Start at the line with "red circles icon?" in the records below, stop at the line with "Given: Click the Status column info icon", and return every line in that span exactly, the two end lines included.

[MATERIAL SHOWN Boundary: Start]

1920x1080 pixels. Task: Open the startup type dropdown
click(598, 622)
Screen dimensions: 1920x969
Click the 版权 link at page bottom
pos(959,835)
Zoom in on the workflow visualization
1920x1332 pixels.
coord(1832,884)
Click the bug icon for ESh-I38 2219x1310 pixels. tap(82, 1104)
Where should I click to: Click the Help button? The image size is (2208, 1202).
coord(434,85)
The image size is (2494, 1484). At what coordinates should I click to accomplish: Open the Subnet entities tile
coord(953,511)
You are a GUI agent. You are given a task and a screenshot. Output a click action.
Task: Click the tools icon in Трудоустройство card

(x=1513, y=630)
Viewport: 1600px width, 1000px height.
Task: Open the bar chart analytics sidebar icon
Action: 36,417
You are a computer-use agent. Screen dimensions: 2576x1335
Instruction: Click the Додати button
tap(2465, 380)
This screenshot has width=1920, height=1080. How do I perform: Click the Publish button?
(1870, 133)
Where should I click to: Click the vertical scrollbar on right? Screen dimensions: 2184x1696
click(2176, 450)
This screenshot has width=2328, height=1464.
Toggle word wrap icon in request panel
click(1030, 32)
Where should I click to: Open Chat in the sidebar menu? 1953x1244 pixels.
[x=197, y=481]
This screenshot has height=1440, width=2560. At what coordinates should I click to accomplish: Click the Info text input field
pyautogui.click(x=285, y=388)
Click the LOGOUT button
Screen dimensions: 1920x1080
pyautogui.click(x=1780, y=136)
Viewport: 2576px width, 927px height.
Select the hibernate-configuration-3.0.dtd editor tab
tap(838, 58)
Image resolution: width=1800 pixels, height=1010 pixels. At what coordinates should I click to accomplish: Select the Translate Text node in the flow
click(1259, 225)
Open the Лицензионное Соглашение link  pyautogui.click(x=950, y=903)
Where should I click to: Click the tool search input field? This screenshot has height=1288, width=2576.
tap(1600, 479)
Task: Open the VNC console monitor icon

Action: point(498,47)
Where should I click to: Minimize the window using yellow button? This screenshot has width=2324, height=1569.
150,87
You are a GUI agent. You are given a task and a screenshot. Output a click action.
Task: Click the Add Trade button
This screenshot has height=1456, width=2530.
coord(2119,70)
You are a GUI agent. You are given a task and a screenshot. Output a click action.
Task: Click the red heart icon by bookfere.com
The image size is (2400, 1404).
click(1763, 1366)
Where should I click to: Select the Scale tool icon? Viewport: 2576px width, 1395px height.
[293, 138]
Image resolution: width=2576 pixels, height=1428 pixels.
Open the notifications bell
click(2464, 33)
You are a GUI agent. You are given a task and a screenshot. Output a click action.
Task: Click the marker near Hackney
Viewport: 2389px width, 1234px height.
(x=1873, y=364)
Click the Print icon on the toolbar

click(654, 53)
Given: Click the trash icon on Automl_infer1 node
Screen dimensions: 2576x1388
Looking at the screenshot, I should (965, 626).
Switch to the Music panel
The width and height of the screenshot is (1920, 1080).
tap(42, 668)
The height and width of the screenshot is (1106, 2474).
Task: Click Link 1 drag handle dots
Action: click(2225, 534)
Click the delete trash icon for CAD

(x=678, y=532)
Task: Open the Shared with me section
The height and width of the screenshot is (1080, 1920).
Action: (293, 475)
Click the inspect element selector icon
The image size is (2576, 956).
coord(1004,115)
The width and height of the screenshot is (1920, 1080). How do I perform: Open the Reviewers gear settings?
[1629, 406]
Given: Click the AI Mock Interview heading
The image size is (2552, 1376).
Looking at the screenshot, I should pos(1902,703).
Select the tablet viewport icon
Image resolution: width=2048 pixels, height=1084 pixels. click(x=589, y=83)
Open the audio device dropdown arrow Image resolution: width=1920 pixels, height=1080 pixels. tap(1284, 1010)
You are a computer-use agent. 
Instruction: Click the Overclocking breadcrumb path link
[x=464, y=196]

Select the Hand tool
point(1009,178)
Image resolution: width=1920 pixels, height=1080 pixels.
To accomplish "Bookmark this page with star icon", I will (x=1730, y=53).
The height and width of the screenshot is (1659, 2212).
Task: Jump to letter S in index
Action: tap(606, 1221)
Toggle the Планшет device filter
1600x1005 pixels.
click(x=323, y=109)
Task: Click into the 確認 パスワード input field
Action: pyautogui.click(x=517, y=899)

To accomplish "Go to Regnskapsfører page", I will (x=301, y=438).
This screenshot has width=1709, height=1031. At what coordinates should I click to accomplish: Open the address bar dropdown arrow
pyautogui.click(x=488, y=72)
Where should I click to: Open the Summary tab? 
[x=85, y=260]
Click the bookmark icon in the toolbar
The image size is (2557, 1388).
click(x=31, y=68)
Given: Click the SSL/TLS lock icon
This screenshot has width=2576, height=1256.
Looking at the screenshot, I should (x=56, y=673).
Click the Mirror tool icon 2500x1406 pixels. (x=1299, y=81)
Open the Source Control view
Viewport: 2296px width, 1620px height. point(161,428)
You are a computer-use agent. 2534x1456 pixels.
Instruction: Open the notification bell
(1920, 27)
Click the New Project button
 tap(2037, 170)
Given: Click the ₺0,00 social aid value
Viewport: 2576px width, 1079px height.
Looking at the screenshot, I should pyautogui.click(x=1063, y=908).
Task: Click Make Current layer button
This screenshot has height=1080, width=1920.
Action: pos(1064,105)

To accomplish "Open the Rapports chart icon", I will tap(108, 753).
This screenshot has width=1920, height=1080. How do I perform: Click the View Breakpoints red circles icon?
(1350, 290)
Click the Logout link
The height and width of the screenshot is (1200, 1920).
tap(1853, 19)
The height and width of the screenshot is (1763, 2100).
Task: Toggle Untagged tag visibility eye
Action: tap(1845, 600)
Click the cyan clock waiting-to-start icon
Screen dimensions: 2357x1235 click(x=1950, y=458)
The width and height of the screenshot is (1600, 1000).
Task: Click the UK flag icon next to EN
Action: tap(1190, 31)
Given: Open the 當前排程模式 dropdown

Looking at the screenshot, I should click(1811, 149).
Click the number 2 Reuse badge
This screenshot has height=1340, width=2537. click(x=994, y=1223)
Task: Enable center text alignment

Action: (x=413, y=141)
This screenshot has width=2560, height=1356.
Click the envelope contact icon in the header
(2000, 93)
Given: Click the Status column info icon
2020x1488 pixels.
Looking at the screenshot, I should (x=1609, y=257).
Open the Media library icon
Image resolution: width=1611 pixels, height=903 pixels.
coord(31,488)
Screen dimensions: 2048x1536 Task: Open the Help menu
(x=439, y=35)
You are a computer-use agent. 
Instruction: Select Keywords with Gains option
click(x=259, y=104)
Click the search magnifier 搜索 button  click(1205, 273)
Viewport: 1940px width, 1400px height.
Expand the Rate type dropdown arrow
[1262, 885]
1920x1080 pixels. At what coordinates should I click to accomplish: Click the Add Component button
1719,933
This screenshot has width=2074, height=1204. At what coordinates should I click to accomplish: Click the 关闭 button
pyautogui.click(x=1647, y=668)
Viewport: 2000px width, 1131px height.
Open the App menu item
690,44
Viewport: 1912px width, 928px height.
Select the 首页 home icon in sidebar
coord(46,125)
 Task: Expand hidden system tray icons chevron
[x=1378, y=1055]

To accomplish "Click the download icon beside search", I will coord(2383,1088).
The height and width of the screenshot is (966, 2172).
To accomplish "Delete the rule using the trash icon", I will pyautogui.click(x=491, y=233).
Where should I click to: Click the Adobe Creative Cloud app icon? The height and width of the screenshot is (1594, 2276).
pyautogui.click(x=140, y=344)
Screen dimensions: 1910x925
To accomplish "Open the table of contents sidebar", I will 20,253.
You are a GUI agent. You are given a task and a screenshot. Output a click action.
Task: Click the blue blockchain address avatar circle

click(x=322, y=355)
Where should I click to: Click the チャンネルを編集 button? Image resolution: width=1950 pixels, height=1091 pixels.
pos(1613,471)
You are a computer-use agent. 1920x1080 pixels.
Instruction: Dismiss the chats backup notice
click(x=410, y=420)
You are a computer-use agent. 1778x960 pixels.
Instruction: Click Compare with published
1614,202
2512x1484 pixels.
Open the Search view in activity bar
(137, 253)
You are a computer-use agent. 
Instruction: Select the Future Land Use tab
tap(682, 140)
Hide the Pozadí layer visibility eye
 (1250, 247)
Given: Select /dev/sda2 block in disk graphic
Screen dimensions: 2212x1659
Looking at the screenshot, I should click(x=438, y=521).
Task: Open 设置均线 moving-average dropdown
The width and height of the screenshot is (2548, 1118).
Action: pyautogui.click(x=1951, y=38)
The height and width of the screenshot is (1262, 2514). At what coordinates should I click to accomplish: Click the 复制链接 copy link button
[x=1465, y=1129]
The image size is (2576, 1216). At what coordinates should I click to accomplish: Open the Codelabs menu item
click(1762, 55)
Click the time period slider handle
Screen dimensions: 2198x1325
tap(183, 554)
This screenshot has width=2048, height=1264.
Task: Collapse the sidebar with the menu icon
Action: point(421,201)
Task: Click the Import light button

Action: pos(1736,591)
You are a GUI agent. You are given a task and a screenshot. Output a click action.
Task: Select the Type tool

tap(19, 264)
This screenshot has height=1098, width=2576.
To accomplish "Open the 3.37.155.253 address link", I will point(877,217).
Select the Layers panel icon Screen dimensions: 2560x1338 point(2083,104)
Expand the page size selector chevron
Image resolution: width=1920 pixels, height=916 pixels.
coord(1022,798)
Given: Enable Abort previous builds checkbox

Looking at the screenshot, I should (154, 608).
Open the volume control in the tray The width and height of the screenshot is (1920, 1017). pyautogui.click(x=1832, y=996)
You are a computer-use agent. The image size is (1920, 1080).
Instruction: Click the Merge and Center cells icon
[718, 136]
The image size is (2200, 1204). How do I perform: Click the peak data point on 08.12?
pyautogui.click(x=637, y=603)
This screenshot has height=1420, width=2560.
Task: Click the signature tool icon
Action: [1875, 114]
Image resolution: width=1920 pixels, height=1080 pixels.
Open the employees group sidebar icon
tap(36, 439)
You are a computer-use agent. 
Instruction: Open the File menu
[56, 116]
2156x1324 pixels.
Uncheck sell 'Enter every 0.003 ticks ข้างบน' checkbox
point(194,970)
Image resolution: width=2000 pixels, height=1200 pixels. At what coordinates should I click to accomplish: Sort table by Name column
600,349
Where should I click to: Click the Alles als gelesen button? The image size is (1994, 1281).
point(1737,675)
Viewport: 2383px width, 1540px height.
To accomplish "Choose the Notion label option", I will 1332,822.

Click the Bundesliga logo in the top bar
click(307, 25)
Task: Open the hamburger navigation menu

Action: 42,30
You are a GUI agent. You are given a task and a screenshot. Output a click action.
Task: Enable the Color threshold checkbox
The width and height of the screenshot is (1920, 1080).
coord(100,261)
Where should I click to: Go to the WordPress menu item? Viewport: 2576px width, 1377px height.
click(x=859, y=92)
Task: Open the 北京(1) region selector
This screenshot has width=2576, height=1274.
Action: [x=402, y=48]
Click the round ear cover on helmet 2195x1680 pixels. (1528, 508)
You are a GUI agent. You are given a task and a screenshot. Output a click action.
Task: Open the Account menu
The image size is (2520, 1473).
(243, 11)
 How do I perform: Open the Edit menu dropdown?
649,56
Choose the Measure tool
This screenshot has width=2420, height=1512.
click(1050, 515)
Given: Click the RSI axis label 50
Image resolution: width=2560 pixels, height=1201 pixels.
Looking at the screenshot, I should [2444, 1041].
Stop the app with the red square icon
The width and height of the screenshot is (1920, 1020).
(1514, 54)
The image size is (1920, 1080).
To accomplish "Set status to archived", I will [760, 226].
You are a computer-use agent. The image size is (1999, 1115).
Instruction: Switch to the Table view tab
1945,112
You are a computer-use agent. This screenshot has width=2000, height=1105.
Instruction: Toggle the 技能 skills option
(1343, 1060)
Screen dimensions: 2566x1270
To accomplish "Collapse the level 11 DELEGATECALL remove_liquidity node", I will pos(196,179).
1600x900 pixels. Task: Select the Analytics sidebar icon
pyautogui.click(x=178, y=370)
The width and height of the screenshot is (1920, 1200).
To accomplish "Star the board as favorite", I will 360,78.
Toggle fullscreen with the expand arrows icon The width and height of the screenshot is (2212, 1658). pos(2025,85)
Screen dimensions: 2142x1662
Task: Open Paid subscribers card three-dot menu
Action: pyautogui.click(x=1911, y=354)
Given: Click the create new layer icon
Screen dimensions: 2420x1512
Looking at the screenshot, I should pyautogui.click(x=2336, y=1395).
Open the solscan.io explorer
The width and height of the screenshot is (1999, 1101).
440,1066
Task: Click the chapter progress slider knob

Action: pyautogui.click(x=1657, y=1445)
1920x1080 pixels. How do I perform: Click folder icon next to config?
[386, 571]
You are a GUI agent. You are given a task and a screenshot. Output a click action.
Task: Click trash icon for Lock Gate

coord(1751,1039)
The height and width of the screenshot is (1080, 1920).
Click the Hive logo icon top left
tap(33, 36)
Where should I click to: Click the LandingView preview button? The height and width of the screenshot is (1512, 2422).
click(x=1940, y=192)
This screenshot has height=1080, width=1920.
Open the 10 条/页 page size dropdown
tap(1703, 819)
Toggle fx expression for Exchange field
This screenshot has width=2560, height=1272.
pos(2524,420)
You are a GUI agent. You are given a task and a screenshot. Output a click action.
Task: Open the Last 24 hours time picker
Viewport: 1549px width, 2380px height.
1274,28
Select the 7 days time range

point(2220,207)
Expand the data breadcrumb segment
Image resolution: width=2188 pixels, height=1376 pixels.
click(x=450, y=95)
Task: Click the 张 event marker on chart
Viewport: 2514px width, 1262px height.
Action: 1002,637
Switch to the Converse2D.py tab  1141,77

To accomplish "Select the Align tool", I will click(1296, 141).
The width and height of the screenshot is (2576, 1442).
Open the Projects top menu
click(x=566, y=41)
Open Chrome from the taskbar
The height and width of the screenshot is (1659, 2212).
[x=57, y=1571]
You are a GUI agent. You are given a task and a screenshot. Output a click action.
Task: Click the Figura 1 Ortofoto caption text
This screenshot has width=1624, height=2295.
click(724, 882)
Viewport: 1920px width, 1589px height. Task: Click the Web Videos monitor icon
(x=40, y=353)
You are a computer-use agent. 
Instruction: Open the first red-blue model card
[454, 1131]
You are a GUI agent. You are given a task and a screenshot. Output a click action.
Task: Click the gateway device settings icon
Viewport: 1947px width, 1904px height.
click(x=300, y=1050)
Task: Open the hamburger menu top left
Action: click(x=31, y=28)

[MATERIAL SHOWN Boundary: End]

RESULT —
This screenshot has width=1920, height=1080. How do I perform: Click the View Breakpoints red circles icon?
(1350, 290)
Click the Logout link
The height and width of the screenshot is (1200, 1920).
tap(1853, 19)
The height and width of the screenshot is (1763, 2100).
Task: Toggle Untagged tag visibility eye
Action: tap(1845, 600)
Click the cyan clock waiting-to-start icon
Screen dimensions: 2357x1235 click(x=1950, y=458)
The width and height of the screenshot is (1600, 1000).
Task: Click the UK flag icon next to EN
Action: tap(1190, 31)
Given: Open the 當前排程模式 dropdown

Looking at the screenshot, I should click(1811, 149).
Click the number 2 Reuse badge
This screenshot has height=1340, width=2537. click(x=994, y=1223)
Task: Enable center text alignment

Action: (x=413, y=141)
This screenshot has width=2560, height=1356.
Click the envelope contact icon in the header
(2000, 93)
Given: Click the Status column info icon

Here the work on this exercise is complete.